Huntington’s disease (HD) is an inherited, progressive neurodegenerative disorder that poses a considerable burden upon patients and caregivers. While HD has been documented as far back as the Middle Ages, no clear consensus has been reached in the epidemiologic and medical community about the prevalence of HD in the U.S. Both medical and patient-based organizations frequently cite an estimated 30,000 cases of HD in the U.S., equivalent to a prevalence rate of about 1 in 10,000 persons. However, diligent tracing of potential sources of this estimate was conducted and determined it to be unsubstantiated. For example, many papers cited the National Institute of Neurological Disorders and Stroke (NINDS) as the source, but the origins of the data underlying this rate are unclear.
Therefore, an in-depth analysis of HD prevalence estimates in the scientific literature was undertaken in order to provide a more reliable, data-based estimate appropriate for use in a pharmaceutical forecasting model. A literature search focused on the prevalence of HD in the U.S. revealed mostly outdated and conflicting estimates, as well as questions about the completeness of case ascertainment.

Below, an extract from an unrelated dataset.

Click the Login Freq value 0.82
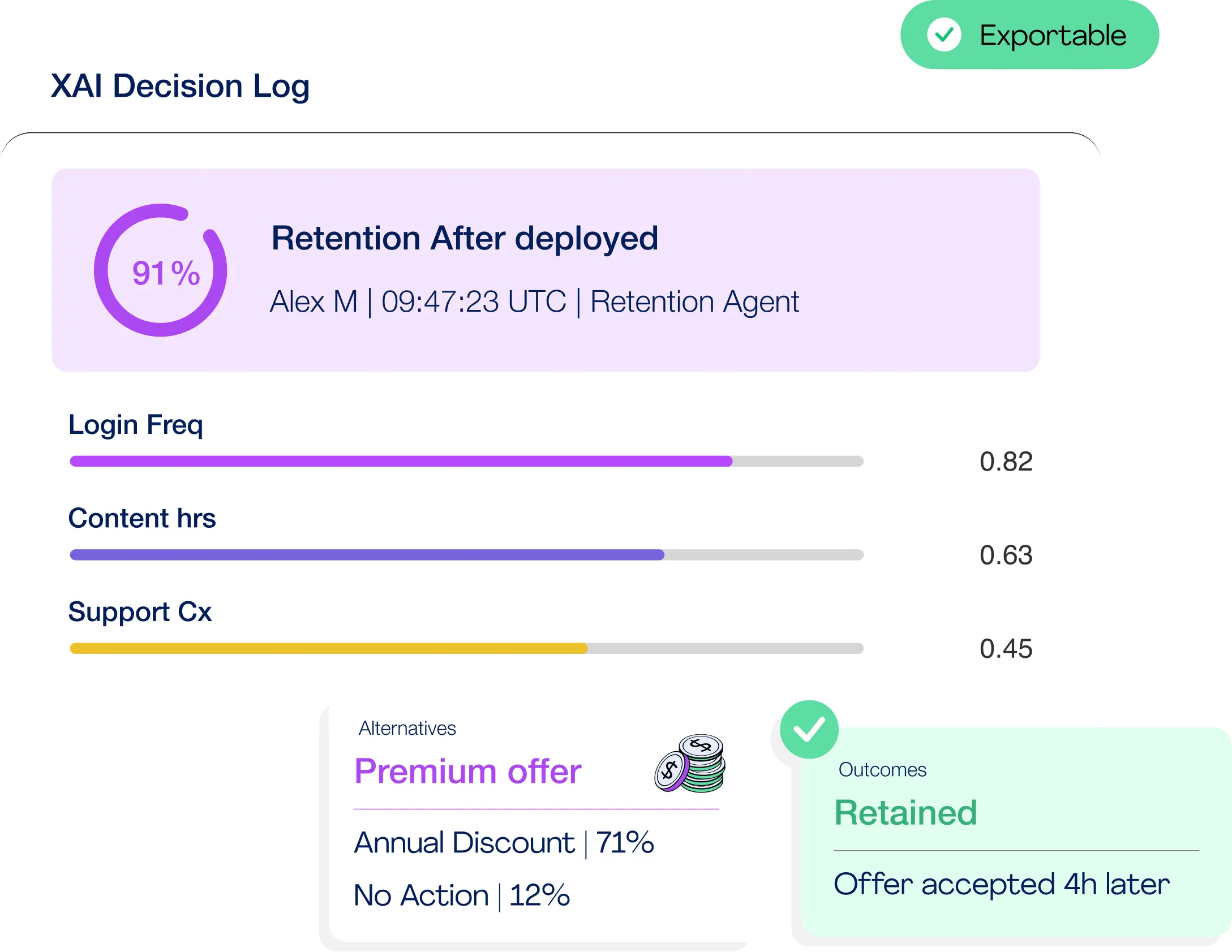This screenshot has width=1232, height=952. 1006,462
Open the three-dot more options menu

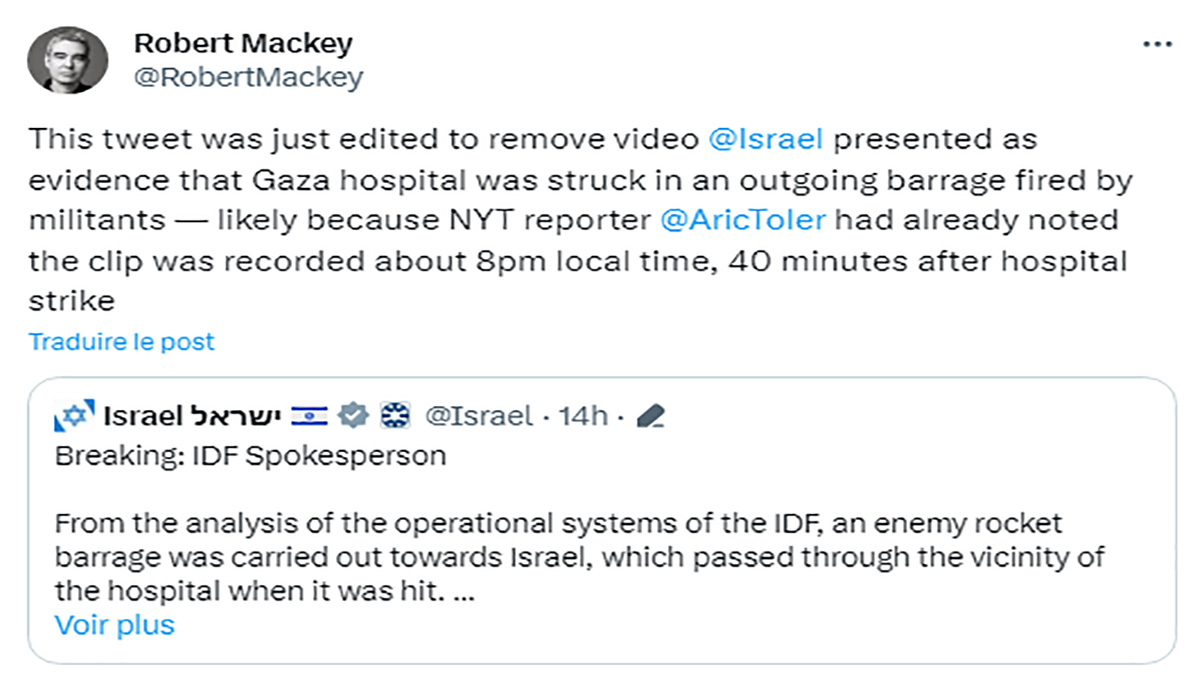point(1156,45)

Meeting the Challenge of Market Sizing
Complete confirmation of all HD cases in a population presents a number of challenges. Not all affected individuals require hospitalization, so the use of hospital records or insurance claims data is not sufficient for enumerating all cases. Genetic testing records are also insufficient, since it is estimated that less than 10% of the at-risk population pursues testing—and there is no mechanism for mandatory or uniform reporting of newly diagnosed cases in the U.S.

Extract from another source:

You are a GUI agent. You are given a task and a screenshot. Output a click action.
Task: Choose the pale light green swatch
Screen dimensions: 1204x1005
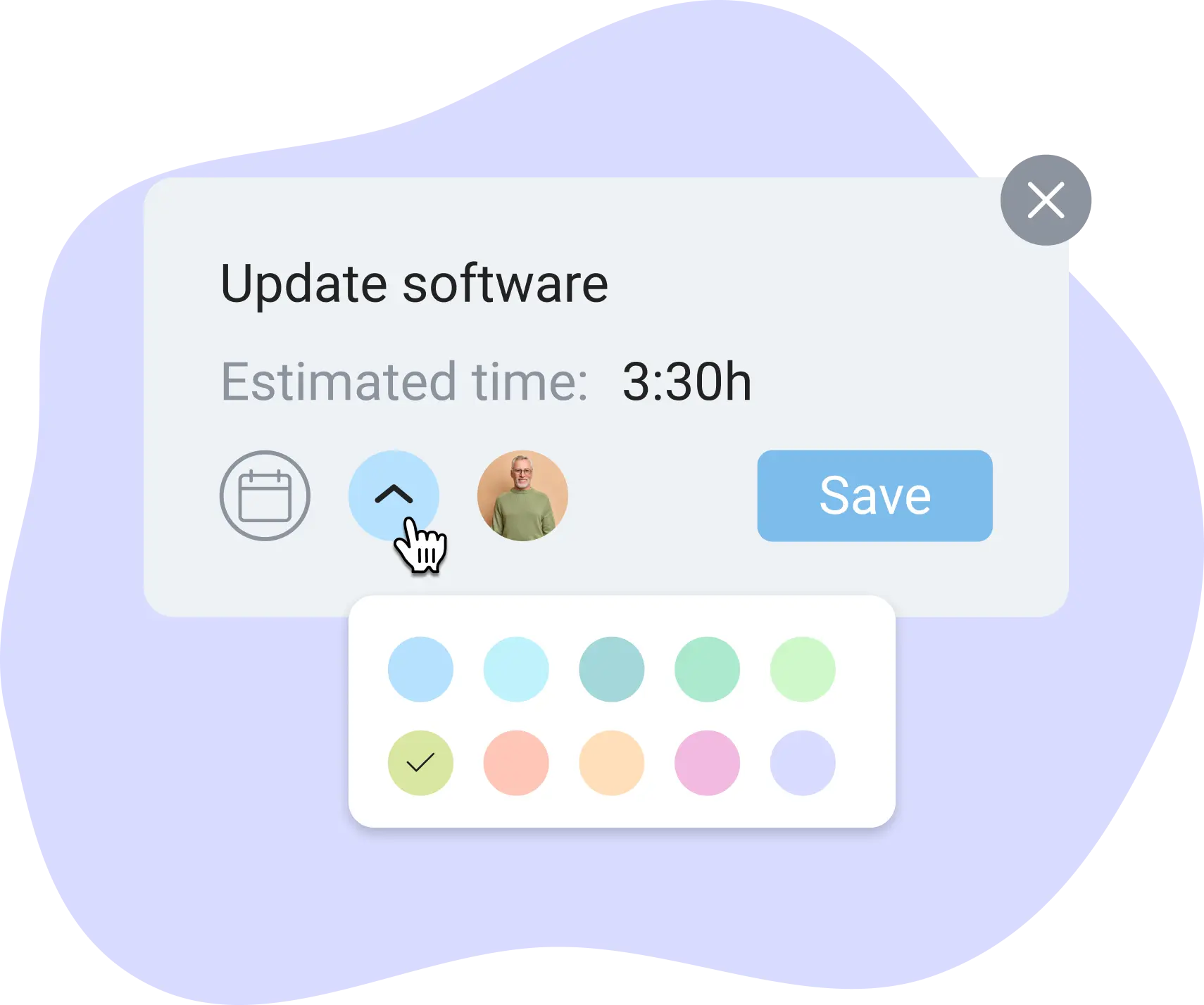pos(803,669)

Fortunately, it was possible to correct for under-ascertainment bias in published reports by using a correction factor derived from capture-recapture methods. This correction factor was applied to the selected studies that were deemed the most methodologically valid and appropriate for the model, and a meta-analysis was performed to estimate an overall prevalence rate as a weighted average of the individual study (corrected) prevalence rates. Parameter estimates were weighted using standard techniques as well as by a factor based on the quality and relevance of each individual study.

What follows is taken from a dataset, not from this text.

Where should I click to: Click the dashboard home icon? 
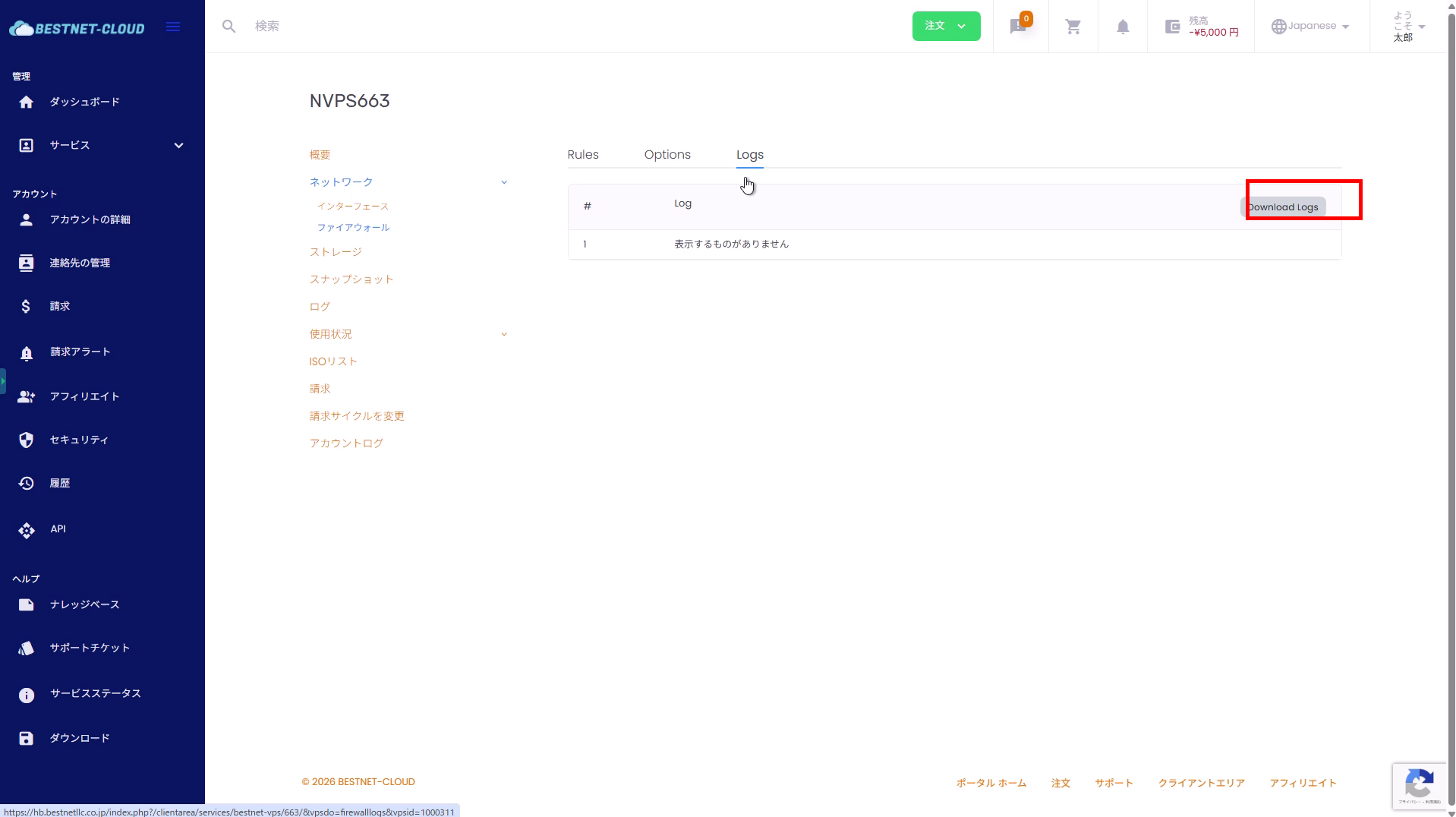pyautogui.click(x=27, y=102)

The resulting prevalence estimate was applied to current and future projected population data to provide the necessary model inputs, and resulted in a count that was considerably less than the 30,000 cases cited in the literature. Historical trends in prevalence and mortality rates, including the influence of diagnostic changes, genetic shifts and changes in reproductive behaviors of affected individuals and gene carriers were considered. Data were obtained on patient counts in existing HD registries and various additional sensitivity analyses were performed. All sources supported the validity of this lower estimate for the current HD prevalence in the U.S.
Reporting of this analysis prompted NINDS to change their cited estimate for the prevalence of HD in the U.S., and careful consideration of methodological and contextual factors relevant to the estimation of HD prevalence resulted in a model that better reflected current and future trends in the burden of disease.
As this case study illustrates, it is important to conduct a rigorous methodological analysis before accepting published disease rates for rare disorders. Simply selecting the most frequently cited estimate, or averaging multiple published estimates, can lead to significant errors. Eliminating unsubstantiated and redundant estimates, selecting only the highest quality data-based estimates, addressing sources of under-ascertainment, and employing appropriate statistical techniques can yield estimates that are more credible for market-sizing purposes.